According to newly declassified documents, U.S. intelligence leaders concealed high-level doubts about one of Russiagate’s foundational allegations: that Russia stole and leaked Democratic Party material to help Trump defeat Hillary Clinton. In a September 2016 report that was never made public until now, the NSA and the FBI broke with their intelligence counterparts and expressed “low confidence” in the attribution to Russia.
The previously undisclosed dissent about Russia’s alleged hacking activities in the 2016 election is among several revelations released last week by Tulsi Gabbard, Trump’s Director of National Intelligence. According to Gabbard, President Obama and senior members of his cabinet “manufactured and politicized intelligence” in its waning months to wage “a years-long coup against President Trump.”
Gabbard’s material adds to a body of evidence previously reported by RealClearInvestigations that challenges the widely parroted claim about the quality of evidence and the extent of Russian “interference operations” in the 2016 election. These conclusions – based on questionable assertions presented as hard facts – have been falsely portrayed as an intelligence consensus. When Trump, the nation’s commander-in-chief, cast doubt on the Russian interference allegations in a July 2018 news conference, former CIA chief John Brennan denounced him as “nothing short of treasonous.”
It turns out that Trump was not out of sync with the U.S. intelligence community he was accused of betraying.
“Low Confidence” in Core Allegation
Until now, the purported U.S. intelligence consensus on Russian meddling has been conveyed to the public in three seminal reports.
The first was a January 2017 intelligence community assessment (ICA) released in the final days of the Obama administration under the direction of Brennan and then-Director of National Intelligence James Clapper.
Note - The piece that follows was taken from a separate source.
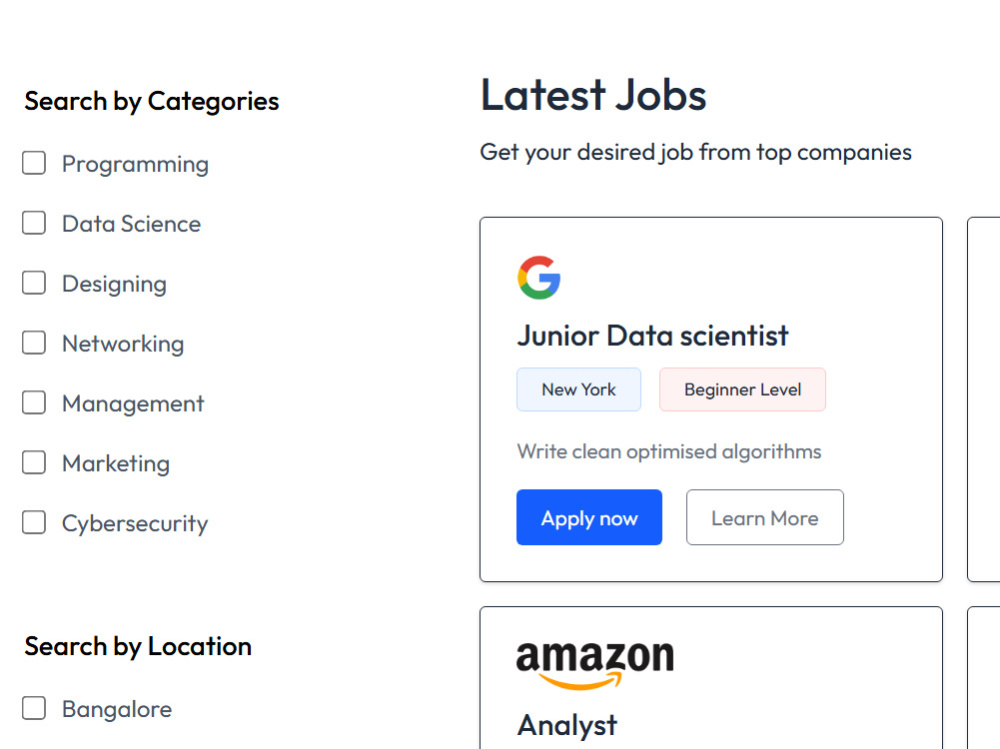Screen dimensions: 1000x749
Task: Enable the Cybersecurity checkbox
Action: (34, 523)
The ICA accused Russian President Vladimir Putin of ordering an “influence campaign” to “denigrate” Democratic candidate Clinton and “help” Trump win the 2016 election. Some of this effort involved propaganda on Russian media outlets and messaging on social media.
The larger component hinged on the allegation that the GRU, Russia’s main intelligence agency, stole emails and documents from the Democratic Party and released that material principally via two online entities, DCLeaks and Guccifer 2.0, as well as the whistleblower organization WikiLeaks. Julian Assange, the founder of WikiLeaks, has long denied that Russia or any other state actor was his source. Nevertheless, the January 2017 ICA stated that U.S. intelligence had “high confidence” that Russia engineered the hack.